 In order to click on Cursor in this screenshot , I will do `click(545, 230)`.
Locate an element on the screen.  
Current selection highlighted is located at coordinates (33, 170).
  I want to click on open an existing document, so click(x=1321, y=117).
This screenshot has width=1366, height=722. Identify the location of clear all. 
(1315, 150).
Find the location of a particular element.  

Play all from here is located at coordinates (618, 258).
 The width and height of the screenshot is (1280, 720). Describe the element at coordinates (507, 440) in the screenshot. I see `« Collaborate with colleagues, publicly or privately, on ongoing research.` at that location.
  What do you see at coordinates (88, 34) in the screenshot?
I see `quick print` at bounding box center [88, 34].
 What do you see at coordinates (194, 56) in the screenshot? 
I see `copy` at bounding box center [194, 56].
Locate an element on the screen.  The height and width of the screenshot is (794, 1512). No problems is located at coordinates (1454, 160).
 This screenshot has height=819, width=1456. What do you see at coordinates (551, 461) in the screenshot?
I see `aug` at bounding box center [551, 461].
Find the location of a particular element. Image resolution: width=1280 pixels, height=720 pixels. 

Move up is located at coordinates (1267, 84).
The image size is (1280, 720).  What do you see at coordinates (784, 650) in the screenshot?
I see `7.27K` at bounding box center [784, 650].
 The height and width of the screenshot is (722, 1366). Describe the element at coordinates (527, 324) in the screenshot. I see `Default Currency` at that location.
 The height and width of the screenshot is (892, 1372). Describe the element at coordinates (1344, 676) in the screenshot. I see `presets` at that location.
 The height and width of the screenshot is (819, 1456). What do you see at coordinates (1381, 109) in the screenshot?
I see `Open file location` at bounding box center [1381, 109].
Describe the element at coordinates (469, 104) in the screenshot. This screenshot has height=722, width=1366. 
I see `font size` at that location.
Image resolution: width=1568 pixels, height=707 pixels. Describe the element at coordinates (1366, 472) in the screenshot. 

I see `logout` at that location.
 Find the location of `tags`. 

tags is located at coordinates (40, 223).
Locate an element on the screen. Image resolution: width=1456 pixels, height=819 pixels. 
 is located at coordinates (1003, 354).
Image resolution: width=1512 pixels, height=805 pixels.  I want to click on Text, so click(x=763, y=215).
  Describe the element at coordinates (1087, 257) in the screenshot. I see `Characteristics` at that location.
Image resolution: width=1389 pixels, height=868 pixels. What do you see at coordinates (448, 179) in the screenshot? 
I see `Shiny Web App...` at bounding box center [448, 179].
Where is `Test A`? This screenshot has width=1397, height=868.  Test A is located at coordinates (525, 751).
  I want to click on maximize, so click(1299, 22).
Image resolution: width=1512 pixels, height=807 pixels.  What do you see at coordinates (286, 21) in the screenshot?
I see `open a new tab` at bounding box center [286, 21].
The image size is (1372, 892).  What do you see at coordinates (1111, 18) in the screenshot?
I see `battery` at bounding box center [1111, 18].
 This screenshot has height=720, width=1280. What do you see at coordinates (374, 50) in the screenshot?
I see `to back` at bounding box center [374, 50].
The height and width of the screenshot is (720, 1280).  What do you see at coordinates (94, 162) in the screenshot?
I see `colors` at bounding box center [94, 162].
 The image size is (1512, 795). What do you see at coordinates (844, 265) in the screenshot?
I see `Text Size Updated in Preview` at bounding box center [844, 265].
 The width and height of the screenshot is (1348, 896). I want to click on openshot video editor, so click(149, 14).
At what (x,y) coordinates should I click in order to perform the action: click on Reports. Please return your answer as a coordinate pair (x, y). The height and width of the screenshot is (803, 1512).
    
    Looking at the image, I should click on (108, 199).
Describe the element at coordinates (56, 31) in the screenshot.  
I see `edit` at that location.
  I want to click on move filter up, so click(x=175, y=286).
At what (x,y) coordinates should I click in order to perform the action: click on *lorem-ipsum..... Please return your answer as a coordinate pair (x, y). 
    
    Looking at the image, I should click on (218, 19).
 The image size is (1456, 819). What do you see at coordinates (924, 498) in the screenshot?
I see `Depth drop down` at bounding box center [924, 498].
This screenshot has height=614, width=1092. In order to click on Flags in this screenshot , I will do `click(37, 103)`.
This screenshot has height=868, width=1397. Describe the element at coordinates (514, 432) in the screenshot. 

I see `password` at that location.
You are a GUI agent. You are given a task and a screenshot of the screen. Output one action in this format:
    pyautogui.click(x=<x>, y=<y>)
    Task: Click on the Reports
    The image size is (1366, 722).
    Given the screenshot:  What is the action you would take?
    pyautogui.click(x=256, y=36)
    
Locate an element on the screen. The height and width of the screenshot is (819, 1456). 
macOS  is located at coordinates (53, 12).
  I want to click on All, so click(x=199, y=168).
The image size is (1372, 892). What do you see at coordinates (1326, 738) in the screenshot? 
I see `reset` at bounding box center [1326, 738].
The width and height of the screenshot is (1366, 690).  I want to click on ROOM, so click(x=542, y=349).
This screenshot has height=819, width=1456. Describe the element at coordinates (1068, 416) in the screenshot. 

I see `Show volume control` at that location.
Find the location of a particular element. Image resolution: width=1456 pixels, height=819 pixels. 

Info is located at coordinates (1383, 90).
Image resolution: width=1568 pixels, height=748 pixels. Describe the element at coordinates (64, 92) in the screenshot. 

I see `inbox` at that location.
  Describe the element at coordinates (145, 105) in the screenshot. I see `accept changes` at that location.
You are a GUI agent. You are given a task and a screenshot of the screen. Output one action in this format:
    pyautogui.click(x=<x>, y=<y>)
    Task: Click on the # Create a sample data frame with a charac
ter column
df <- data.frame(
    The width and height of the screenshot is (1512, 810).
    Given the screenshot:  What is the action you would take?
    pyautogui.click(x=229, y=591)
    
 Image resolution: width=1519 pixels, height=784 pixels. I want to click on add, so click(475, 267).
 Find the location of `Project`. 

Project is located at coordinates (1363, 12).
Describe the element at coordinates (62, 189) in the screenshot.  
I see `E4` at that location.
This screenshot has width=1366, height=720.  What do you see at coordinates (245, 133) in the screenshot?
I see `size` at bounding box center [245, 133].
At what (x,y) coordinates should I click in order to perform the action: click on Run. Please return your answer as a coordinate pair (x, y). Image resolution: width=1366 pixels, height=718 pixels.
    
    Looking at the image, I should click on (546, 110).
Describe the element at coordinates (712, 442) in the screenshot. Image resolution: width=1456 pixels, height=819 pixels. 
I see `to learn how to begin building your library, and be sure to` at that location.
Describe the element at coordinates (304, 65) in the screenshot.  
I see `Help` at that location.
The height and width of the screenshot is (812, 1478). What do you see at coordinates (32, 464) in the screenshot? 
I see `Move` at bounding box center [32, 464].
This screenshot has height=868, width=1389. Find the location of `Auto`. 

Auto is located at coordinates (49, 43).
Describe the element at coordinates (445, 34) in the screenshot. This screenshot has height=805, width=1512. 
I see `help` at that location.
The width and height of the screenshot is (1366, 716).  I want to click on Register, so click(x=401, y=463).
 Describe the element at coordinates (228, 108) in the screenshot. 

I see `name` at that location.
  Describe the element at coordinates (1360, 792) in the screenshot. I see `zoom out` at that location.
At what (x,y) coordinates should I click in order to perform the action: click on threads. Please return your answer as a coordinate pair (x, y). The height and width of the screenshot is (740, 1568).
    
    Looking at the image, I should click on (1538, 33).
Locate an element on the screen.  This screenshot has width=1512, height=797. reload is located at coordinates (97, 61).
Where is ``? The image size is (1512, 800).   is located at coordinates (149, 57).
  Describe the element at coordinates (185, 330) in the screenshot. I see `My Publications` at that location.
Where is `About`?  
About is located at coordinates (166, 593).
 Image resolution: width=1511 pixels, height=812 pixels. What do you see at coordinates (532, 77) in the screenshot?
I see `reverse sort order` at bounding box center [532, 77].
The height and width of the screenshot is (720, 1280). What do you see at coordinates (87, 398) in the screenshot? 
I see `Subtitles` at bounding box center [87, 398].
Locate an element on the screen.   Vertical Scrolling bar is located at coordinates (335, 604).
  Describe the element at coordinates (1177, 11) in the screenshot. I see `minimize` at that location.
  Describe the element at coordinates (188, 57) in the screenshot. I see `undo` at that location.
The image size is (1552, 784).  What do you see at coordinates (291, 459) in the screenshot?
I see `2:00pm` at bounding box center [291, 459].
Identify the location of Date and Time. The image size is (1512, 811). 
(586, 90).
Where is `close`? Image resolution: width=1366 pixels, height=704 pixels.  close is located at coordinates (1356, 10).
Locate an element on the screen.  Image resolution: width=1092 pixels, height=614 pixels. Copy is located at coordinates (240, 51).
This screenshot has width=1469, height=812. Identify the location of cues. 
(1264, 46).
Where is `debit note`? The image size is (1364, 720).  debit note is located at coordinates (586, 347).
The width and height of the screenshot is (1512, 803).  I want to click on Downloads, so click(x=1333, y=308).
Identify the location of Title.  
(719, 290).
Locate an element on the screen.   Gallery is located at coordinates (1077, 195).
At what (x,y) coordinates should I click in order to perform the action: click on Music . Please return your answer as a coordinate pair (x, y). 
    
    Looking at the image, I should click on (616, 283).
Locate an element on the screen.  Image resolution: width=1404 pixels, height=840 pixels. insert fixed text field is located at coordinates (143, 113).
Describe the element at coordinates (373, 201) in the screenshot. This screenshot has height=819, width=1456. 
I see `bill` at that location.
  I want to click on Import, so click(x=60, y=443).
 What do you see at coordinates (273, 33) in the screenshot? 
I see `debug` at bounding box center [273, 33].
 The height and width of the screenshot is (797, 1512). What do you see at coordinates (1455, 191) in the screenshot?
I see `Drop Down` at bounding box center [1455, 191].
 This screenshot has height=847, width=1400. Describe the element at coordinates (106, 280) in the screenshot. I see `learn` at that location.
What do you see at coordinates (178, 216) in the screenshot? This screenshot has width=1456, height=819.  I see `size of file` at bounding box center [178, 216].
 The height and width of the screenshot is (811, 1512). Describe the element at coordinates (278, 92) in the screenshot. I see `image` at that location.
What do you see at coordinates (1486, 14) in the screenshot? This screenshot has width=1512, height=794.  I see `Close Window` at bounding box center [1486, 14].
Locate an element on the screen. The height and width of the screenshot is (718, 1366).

■ **TASK TO CARRY OUT**: Swap "particular" for "specific" in the rows from the start through the line containing "center [194, 56].", and give those lines again with nothing else changed.

■ **SOLUTION TO THIS TASK**:
 In order to click on Cursor in this screenshot , I will do `click(545, 230)`.
Locate an element on the screen.  
Current selection highlighted is located at coordinates (33, 170).
  I want to click on open an existing document, so click(x=1321, y=117).
This screenshot has width=1366, height=722. Identify the location of clear all. 
(1315, 150).
Find the location of a specific element.  

Play all from here is located at coordinates (618, 258).
 The width and height of the screenshot is (1280, 720). Describe the element at coordinates (507, 440) in the screenshot. I see `« Collaborate with colleagues, publicly or privately, on ongoing research.` at that location.
  What do you see at coordinates (88, 34) in the screenshot?
I see `quick print` at bounding box center [88, 34].
 What do you see at coordinates (194, 56) in the screenshot? 
I see `copy` at bounding box center [194, 56].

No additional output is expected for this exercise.